AWS NLBs + VPC Endpoints and VPC Endpoint Services

The third option, almost the golden mean, involves exposing services via Network Load Balancers and Endpoint Services and connecting to them via VPC Endpoints. It is cheaper than the previous option but more expensive than the first. NLBs and VPC Endpoints cost money to simply run. On the other hand, it doesn't limit the number of accounts that can be connected, doesn't require route table configuration, doesn't traverse the public internet unexposed, and with one-to-many connections, you only need to configure a small number of endpoints and endpoint services.

Pros

  • No CIDR overlap issues
  • Works across regions
  • Manual control over who can connect: accept/refuse endpoint service connections
  • Private connectivity without internet exposure
  • No route table modifications needed

Cons

  • Higher cost
  • Requires NLB per source cluster
  • Additional latency from the NLB layer
  • Cross-region data transfer can be expensive

AWS VPN / Direct Connect

This option is an overkill unless you have a dedicated NOC department, because it has all the fun: full network connectivity, encrypted traffic, interface configuration, BGP configuration, and many associated charges for traffic and connection speed.

Pros

  • Full network connectivity
  • Can support multiple use cases beyond monitoring
  • Encrypted tunnels
  • Direct Connect offers dedicated bandwidth and lower latency

Cons

  • Requires a specialized NOC department
  • You will have to have an existing datacenter to justify using Direct Connect
  • High cost (especially Direct Connect)
  • Complex setup and management
  • VPN has bandwidth limitations (~1.25 Gbps per tunnel)
  • Direct Connect has long setup times (weeks)
  • Requires BGP knowledge for Direct Connect

Public Internet + Authorization + TLS

And the final option: the very basic "just shove it onto the public internet and slap a login page on top of it" approach. Super simple to set up! Just spin up an ALB before the Prometheus instance, season it with TLS certificates, and expose it to the public internet. Super unsafe! Works for hobby and experimental projects. Please don't use in a production environment (unless you are absolutely certain -- but still, please don't).

Pros

  • Simplest networking
  • No VPC connectivity required
  • Works across any AWS accounts/regions
  • Easy to test and debug
  • Lowest AWS networking costs

Cons

  • Security concerns
  • Data transfer over public internet
  • Potential latency/reliability issues
  • Harder to pass security audits
  • Need to manage SSL certificates
  • Vulnerable to DDoS

As you can see, there are several options to consider and choose from. All of them have their pros and cons. For my scenario, I ended up choosing to set up NLBs with VPC Endpoints.

Why?

The first reason is that it's relatively easy to implement. To set up a connection between accounts, we need only an endpoint service and endpoints in the other accounts (plural). They connect in a one-to-many relationship: one endpoint service can handle several connecting endpoints.
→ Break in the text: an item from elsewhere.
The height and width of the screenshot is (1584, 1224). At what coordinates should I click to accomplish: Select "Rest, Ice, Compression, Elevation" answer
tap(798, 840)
The second reason is that I had overlapping CIDRs in each account, so VPC Peering was immediately off the table.

The third reason is that it has moderately less configuration overhead. I won't have to configure client connections or route tables. Proper routing between multiple accounts is a very precise art at which I most certainly suck.

And the last reason is that it's still quite secure. The traffic from services doesn't leave the AWS network, doesn't traverse the public internet, and connections are only allowed after approval (it can be configured to auto-approve, though, which may be convenient -- but healthy paranoia is my constant companion).

Chosen cross-account solution

The whole system is actually not that overcrowded.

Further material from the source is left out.